Florence Lazar — Jeu de Paume
Le Jeu de Paume accueille jusqu’au 02 juin une exposition de Florence Lazar dont l’âpreté et la subtilité cachent la complexité d’une urgence, celle d’une lutte silencieuse et polymorphe de l’identité.
« Florence Lazar », Jeu de Paume, Concorde du 12 février au 2 juin 2019. En savoir plus Indiciblement lié au besoin de rendre compte du conflit qui frappe la Yougoslavie à la fin des années 1990, le parcours artistique de Florence Lazar (née en 1966) ajoute très tôt la vidéo à la photographie qu’elle pratiquait jusqu’alors, intégrant rapidement la notion de témoignage, au sens le plus large du terme, dans sa démarche. C’est au gré de hasards, sur place, que ses rencontres font émerger une parole qui se mêle aux plans fixes, à l’attente et aux temps morts qui ponctuent ses immersions sur des territoires liés alors à son histoire familiale. Mais loin de constituer un album d’intentions préétablies, les images et les mots qu’elle en rapporte soutiennent en creux la vision complexe de populations engluées dans des oppositions nourries de contradictions, d’intérêts et de croyance divergentes.Le parcours rétrospectif exigeant proposé par le Jeu de Paume trace une diagonale d’enjeux sociaux et historiques intéressante dans le rapport de l’artiste à l’extériorité, son déplacement vers des zones géographiques éloignées et la proximité parfois autobiographique du thème abordé. Une série de photographies borde la demi-douzaine de vidéos qui sont autant de plongées dans des histoires riches et accidentées nous emmenant de la Serbie à la Martinique, de l’intimité d’un salon familier à une rue du quartier de La Goutte d’Or.

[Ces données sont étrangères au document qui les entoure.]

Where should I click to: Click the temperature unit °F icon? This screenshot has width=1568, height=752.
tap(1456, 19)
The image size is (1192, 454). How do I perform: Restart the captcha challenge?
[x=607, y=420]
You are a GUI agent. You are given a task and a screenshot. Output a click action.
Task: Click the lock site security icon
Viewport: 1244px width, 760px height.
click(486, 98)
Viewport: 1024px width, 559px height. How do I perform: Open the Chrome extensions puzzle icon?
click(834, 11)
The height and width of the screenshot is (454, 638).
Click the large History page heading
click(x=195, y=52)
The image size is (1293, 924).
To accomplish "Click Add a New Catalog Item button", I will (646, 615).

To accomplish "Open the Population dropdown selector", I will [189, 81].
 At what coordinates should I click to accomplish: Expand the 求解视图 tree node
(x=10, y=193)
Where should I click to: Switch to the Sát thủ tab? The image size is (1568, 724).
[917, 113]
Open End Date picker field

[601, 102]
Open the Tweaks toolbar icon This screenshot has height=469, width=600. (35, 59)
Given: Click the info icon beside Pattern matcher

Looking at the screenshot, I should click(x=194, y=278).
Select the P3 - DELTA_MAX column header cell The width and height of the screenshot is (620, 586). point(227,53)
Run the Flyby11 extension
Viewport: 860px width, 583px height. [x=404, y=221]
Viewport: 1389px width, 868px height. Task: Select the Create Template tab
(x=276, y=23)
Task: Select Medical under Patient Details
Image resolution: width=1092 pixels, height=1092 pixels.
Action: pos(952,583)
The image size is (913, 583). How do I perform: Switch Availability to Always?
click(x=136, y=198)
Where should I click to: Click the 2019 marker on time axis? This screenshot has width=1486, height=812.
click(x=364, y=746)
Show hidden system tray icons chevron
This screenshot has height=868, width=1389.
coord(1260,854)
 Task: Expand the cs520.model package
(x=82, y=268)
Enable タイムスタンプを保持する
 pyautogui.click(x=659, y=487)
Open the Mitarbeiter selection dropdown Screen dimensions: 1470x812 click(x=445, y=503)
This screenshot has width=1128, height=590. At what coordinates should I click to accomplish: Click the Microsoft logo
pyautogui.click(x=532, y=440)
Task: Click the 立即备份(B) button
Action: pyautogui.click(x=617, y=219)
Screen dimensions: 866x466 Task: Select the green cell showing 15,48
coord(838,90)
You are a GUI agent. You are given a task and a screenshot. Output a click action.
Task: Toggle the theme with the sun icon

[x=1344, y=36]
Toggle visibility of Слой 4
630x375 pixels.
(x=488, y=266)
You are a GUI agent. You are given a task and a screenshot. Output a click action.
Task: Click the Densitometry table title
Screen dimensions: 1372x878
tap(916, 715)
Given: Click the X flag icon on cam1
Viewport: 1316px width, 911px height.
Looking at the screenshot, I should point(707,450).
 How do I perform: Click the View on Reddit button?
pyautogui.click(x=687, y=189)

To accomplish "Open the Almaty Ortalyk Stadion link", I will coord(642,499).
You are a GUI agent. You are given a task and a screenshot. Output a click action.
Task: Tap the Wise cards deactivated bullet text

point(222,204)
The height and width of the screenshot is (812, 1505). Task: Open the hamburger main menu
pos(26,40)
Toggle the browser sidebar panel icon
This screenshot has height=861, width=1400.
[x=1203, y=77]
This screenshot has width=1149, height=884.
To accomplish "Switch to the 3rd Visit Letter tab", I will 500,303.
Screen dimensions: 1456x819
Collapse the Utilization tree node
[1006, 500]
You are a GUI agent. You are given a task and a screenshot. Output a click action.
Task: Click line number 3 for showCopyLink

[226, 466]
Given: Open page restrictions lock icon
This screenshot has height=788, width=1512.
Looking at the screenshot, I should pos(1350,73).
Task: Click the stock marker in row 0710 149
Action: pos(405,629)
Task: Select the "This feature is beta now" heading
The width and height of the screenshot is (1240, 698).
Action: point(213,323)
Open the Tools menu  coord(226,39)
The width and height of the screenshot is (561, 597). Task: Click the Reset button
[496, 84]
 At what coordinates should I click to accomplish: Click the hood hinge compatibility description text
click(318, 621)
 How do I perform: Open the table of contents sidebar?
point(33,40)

Emprunté à Aimé Césaire, le titre de l’exposition Tu crois que la terre est chose morte vient aussi bien interpeller le visiteur que lui rappeler la nécessité d’envisager les différences à venir, les possibles soubresauts d’une monde qui, parce qu’animé d’une « vie » singulière, est ouvert à la mutation. Les fatalités multiples deviennent ainsi ici autant d’impasses riches de sens qu’il nous appartient d’assimiler, de comprendre pour les subsumer. En faire émerger surtout, à travers la transmission, les liens invisibles qui nous y lient et nous permettent de nous les approprier pour en tisser de nouveaux fils historiques. Loin de l’espoir humaniste béat, Florence Lazar, à l’image des ouvrages qu’elle photographie comme autant de portraits d’enfants de nouvelles générations les brandissant face à l’objectif, dessine la cartographie de luttes à venir initiée par ces racines littéraires qui essaiment des cheminements de pensée possibles. Les enjeux de la colonisation deviennent ici des objets, les livres des témoignages concrets d’une histoire qui se transmet, portés de façon anonyme par des élèves du collège parisien Aimé Césaire. Le titre seul devient ainsi déclaratif et, déportant les visages dans un hors-champ salutaire, invite à la préhension manuelle, à une gestation active de la pensée, un partage par le corps qui en finit avec la stigmatisation du dominé comme du dominant pour en appeler à un « acte » réalisable par tous. On retrouve ainsi régulièrement, dans son œuvre, la prégnance du motif de la main, outil de travail confisqué par les asservissements autant que biais d’émancipation et de partage.
Cette diagonale qui nous transporte de chaque côté du monde tient pourtant de fil rouge à une démarche tout en finesse d’un auteur qui laisse entièrement la place à ses sujets, exposant leurs croyances, leurs doutes et leurs espoirs contrariés dans une logique de conflit, politique ou idéologique, âpre mais loin d’être définitive. De cette diagonale, Florence Lazar fait fleurir des lignes de traverse qui fêlent la fatalité pour, à travers un sourire en coin, un silence qui nous inviterait presque, à notre tour, à agir, dessiner des détours qui sont autant d’espoirs non pas d’annuler les effets de domination mais de les contourner, de vivre et d’en inventer de nouvelles modalités pour les dépasser.
Du sentiment poignant d’abandon, de la révolte face à la multiplication d’injustices jusqu’à l’émotion de la parole familiale, Florence Lazar, sans maquiller son regard éminemment subjectif, explore les modes de transmission et les biais de la reconstruction des identités comme un éventail complexe, aussi fragile qu’efficient, des possibilités de chacun de se réapproprier son histoire.